CO2-reuse consortium seeks industry partners

Article by Staff Writer

A CONSORTIUM focussed on using captured CO2 as a feedstock for plastics production has announced it is seeking industrial partners to bring CO2-reuse processes to scale.

The EnCO2re programme has more than a dozen partners across seven countries including researchers at Imperial College London and TU Delft. The programme’s ambition is to help establish a large-scale market for the reuse of CO2 and expects plastics production will be a key first step. It estimates that the market for reused CO2 could grow more than 20 times its current size, reaching 3.7bn t/y – an amount equal to 10% of global emissions.

“Cooperation between research and industry is essential to commercialising breakthrough technologies,” said Sira Saccani, director of the programme’s Sustainable Production Systems.

The programme is already working on projects in two of the three main CO2-to-chemical conversion routes – catalysis and electrochemistry – and will add projects covering the biological route next year.

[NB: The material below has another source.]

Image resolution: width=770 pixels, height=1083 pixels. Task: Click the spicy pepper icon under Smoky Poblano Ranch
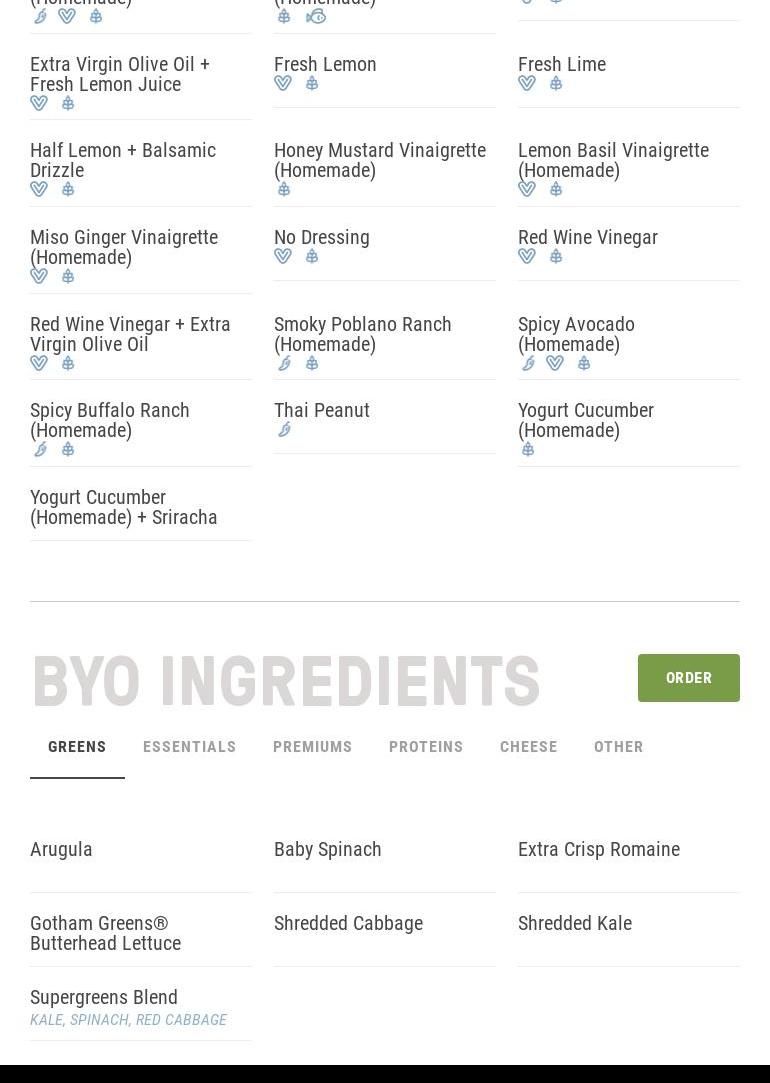point(284,363)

Its research on catalysis and electrochemistry technologies are at various stages of readiness, ranging from designing and testing catalysts to convert CO2 to CO using renewable electricity, through to advanced projects that are in the stage of validating CO2-containing polymers ahead of market launch.
Underpinning all the projects is a peer-reviewed examination of the life-cycle environmental impacts of CO2 re-use.

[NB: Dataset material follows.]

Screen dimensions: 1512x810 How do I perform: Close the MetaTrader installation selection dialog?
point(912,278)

The programme is led by EU-funded private-public partnership Climate-KIC and chemicals firm Covestro, which has form in using CO2 as a feedstock for chemicals production. Earlier this year, after decades of research, the company started commercial production of a plant that uses CO2 to replace around 20% of the oil-derived propylene oxide conventionally used to produce polyols – a precursor in the production of polyurethane foams.